10周年を迎えたブラムの最上級機らしく同社史上最高の完成度
AMTの蠱惑的なヴォーカルには魅了された

文=黛 健司

 本機は、ブラムの創業10周年記念モデルであると同時にフラッグシップ機でもあるからか、過去に聴いてきた同社製品の中でも最高の完成度に到達していると感じた。

 今回聴いたのは、165mmウーファーMB6Pと、80mmフルレンジMB3をミッドレンジとして使い、3種類のトゥイーター(28mmソフトドーム型のT28S、28mmハードドーム型マグネシウム振動板のT28MG、プリーツ形状振動板を採用したエア・モーション・トランスフォーマー型のAMT1)を組み合わせて3ウェイとしたシステムだ。T28S→T28MG→AMT1の順に聴いたが、価格に比例するように音質が向上していくのが面白かった。
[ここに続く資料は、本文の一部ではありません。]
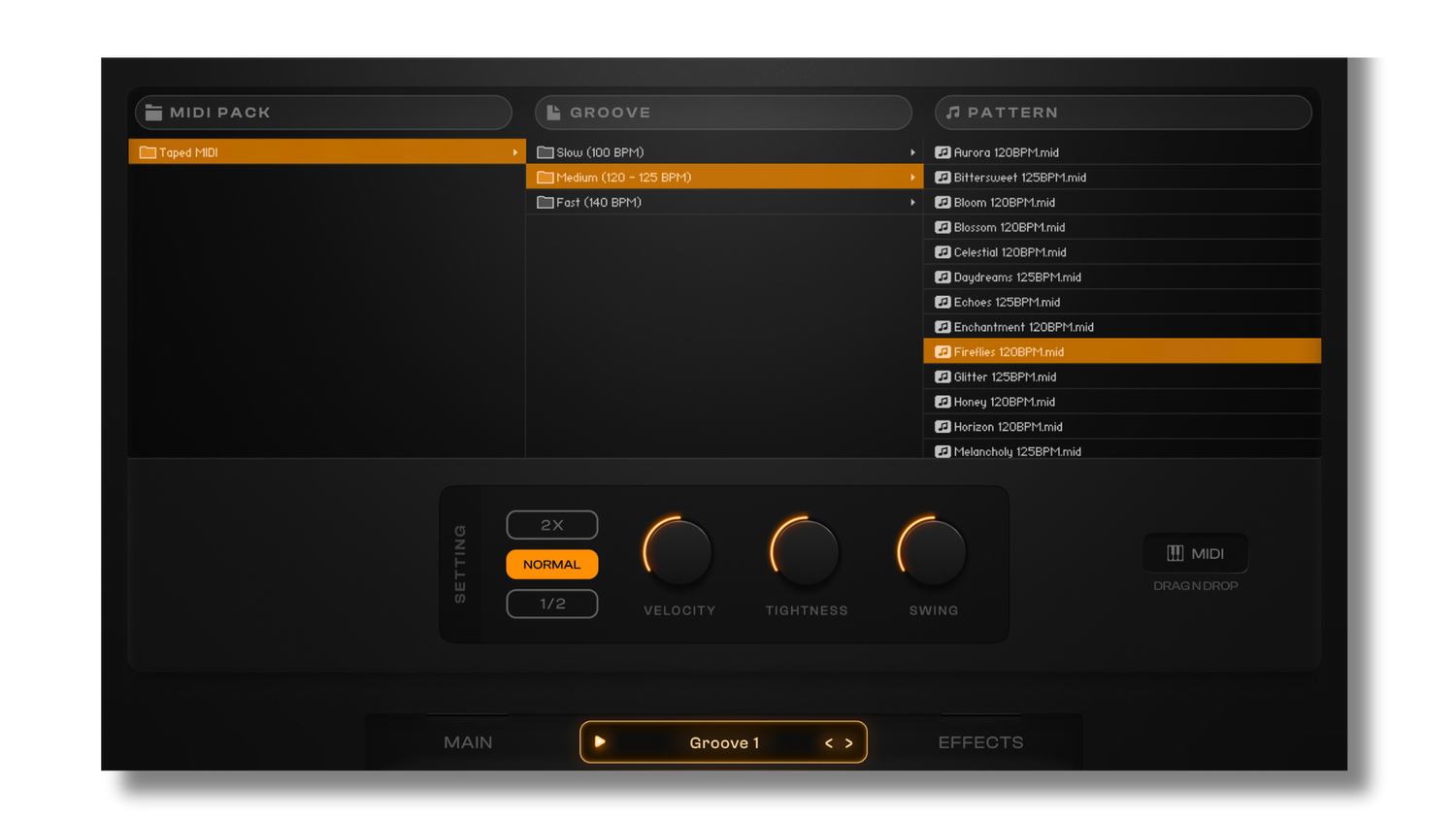Expand the Taped MIDI pack arrow

(x=515, y=152)

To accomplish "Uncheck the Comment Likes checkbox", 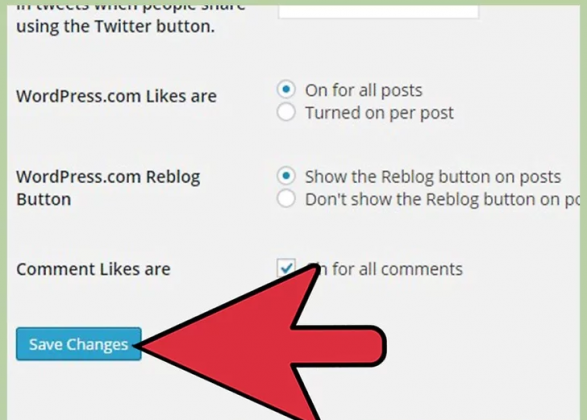I will click(286, 268).
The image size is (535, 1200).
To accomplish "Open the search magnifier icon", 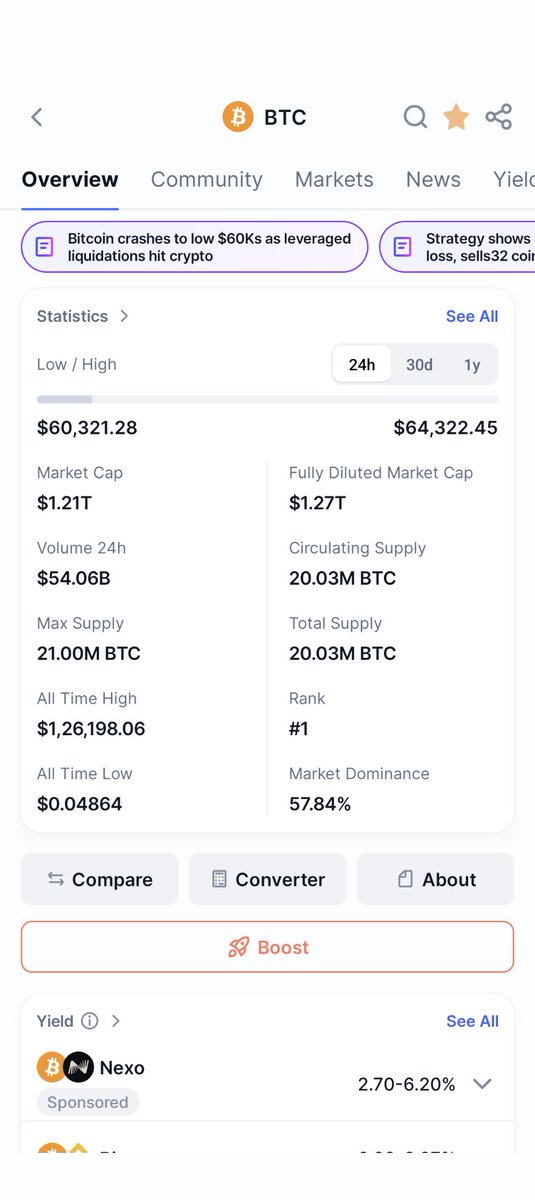I will pos(415,117).
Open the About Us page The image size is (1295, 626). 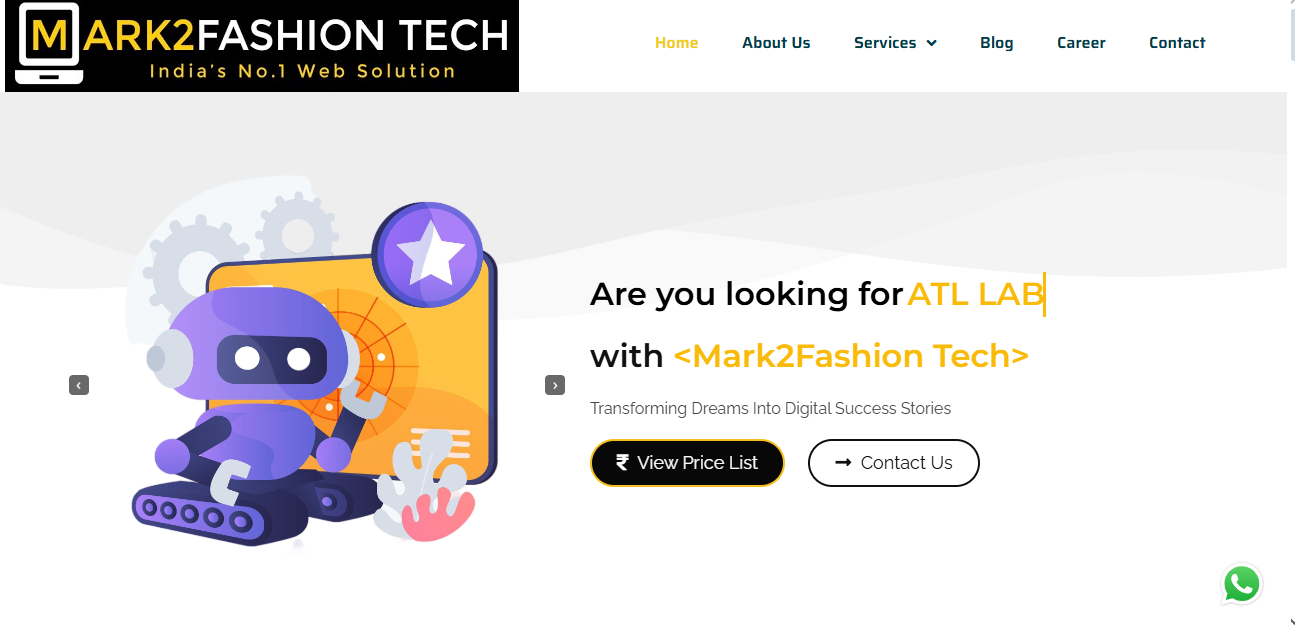(776, 43)
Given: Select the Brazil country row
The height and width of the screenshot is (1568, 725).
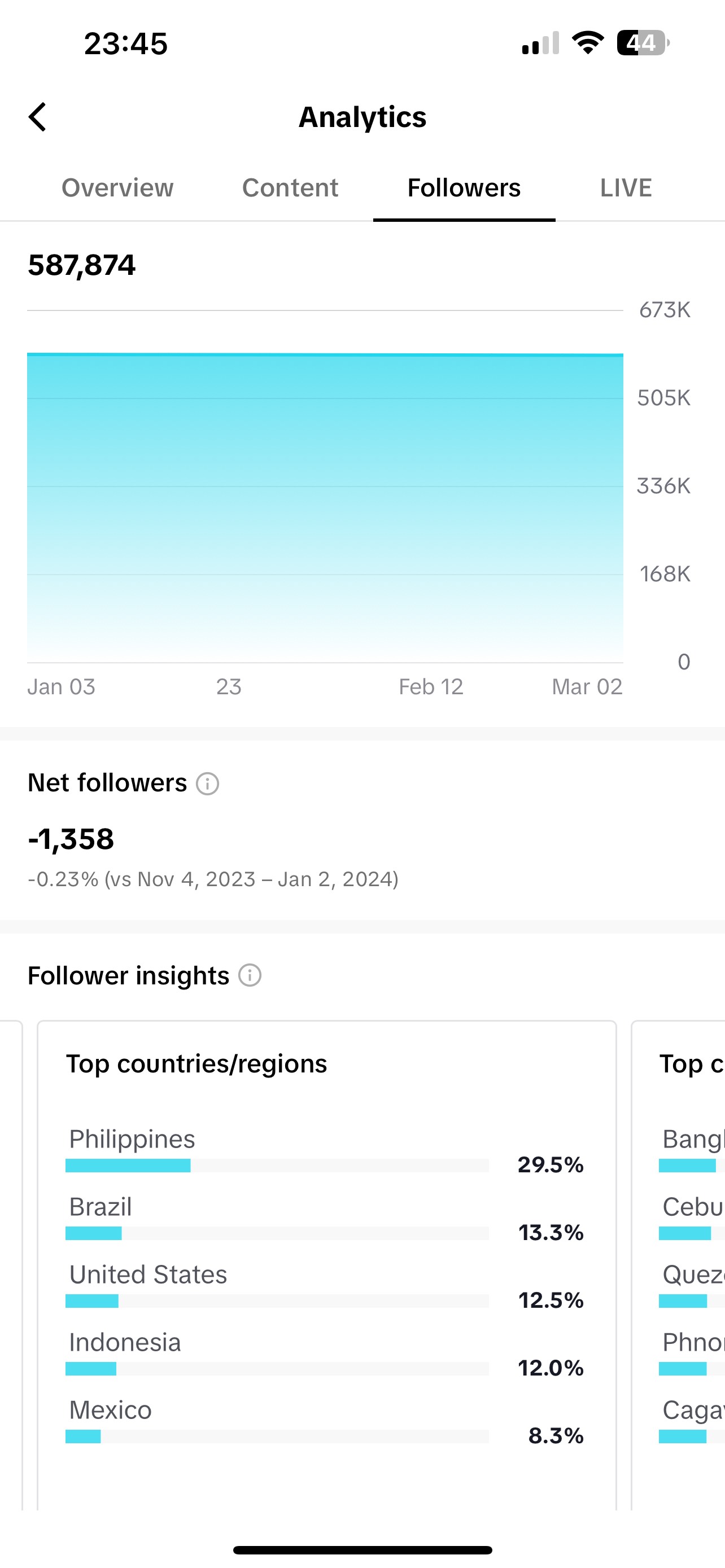Looking at the screenshot, I should 325,1218.
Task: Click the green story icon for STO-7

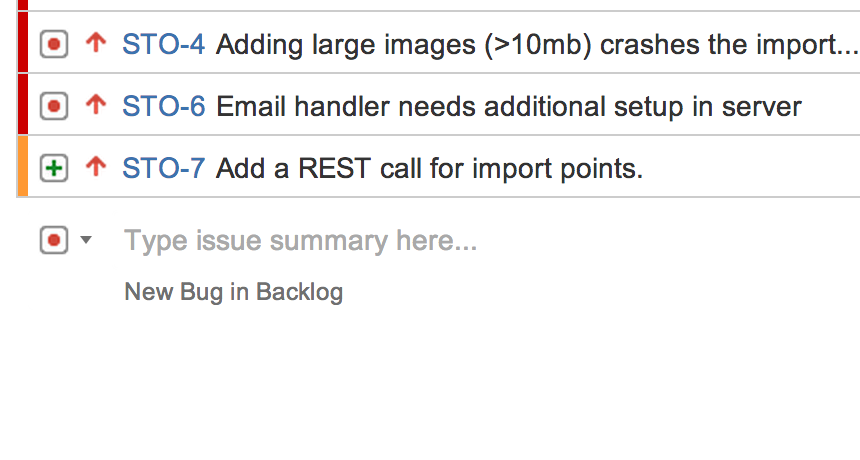Action: point(54,168)
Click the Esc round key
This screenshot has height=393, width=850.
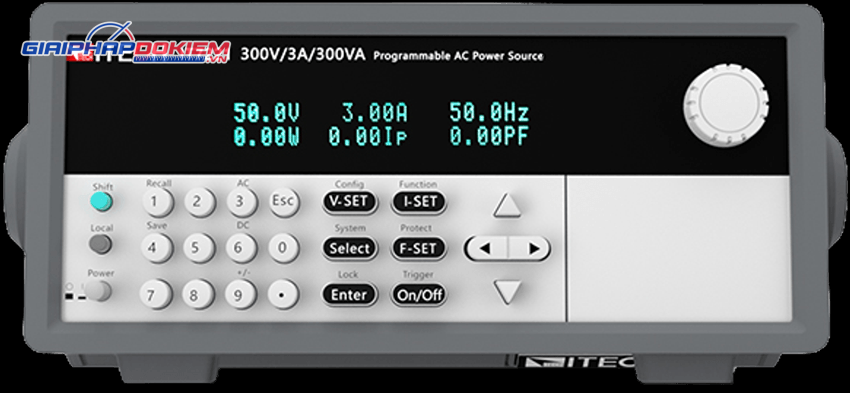point(283,202)
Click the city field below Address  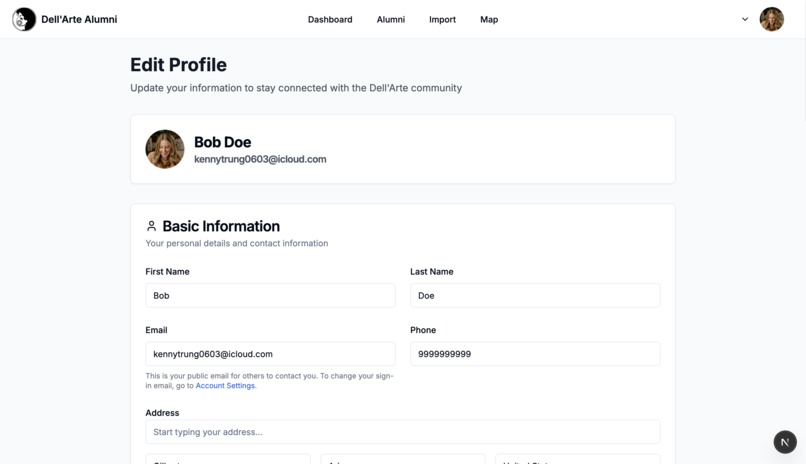click(228, 459)
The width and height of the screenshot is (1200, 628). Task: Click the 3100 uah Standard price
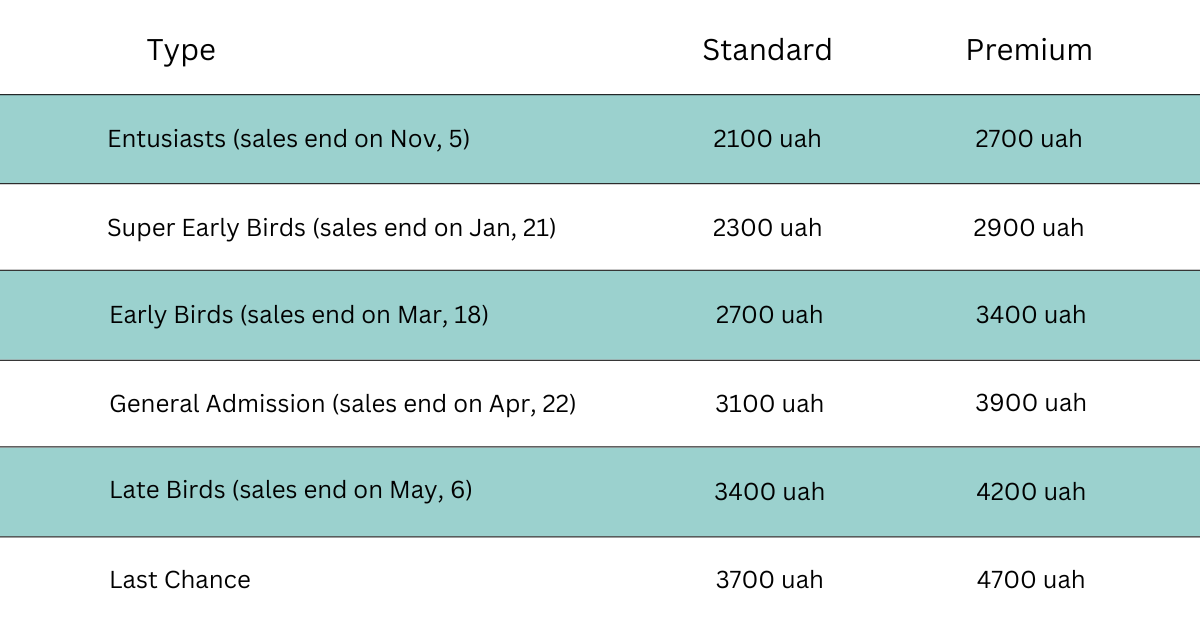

 最初に聴いたT28Sソフトドームによる3ウェイは、良質な低音が印象に残った。とにかくクォリティが高いのだ。声の響きが自然で、艶やかさが際立つ印象。厚みが感じられる魅力的なサウンドが楽しめた。クラシックのヴァイオリン曲におけるニュアンスの再現が絶妙だ。トゥイーターをマグネシウム振動板のT28MGに替えると、声の響きがより自然に感じられ、艶やかさがいっそう引き立つ。T28Sに比べ、より潤いが感じられ、しなやかで、柔らかい音が印象的だった。音楽の表現力も、あきらかに向上している。

 AMT1にすると、高域ユニットを替えたのに、低域の変化が顕著で、よりしっかりした低音になった。蠱惑的なヴォーカルには魅了された。なんとも色っぽい音だ。ヴァイオリンのニュアンス再現は、3種類のトゥイーターの中では最も優秀だった。

ブラム BLAM
Speaker
Signature Multix Barrel
 MB6P ウーファー ¥242,000
 MB3 ミッドレンジ ¥165,000
 AMT1 エアモーショントゥイーター ¥198,000
 T28MG マグネシウムトゥイーター ¥145,200
 T28S ソフトドームトゥイーター ¥121,000
 (ペア/税込)

165mm径のMB6P。クロスカーボン振動板の中央にはフェイズプラグが装着されている。シリーズ製品にはフェイズプラグ部分がダストキャップ仕様のMB6Dもラインナップされる。

ウェーブ状のアルミ製フレームは、スピーカーが生み出す音の波を詩的かつ素朴に表現したデザインだという。音質はもちろん、従来モデルと比べてユニット装着部分に必要なスペースを少なくすることに成功している。また、モーター部の排熱が効率よくできるよう工夫されている。その下には、同心円上に配置された10個のティアドロップ型ネオジウムマグネットを確認することができる。

ミッドレンジで使用したMB3ユニットも10個のティアドロップネオジウムマグネットを採用したマルチマグネットを搭載。フレーム形状のウェーブデザインもウーファーと共通の仕様である。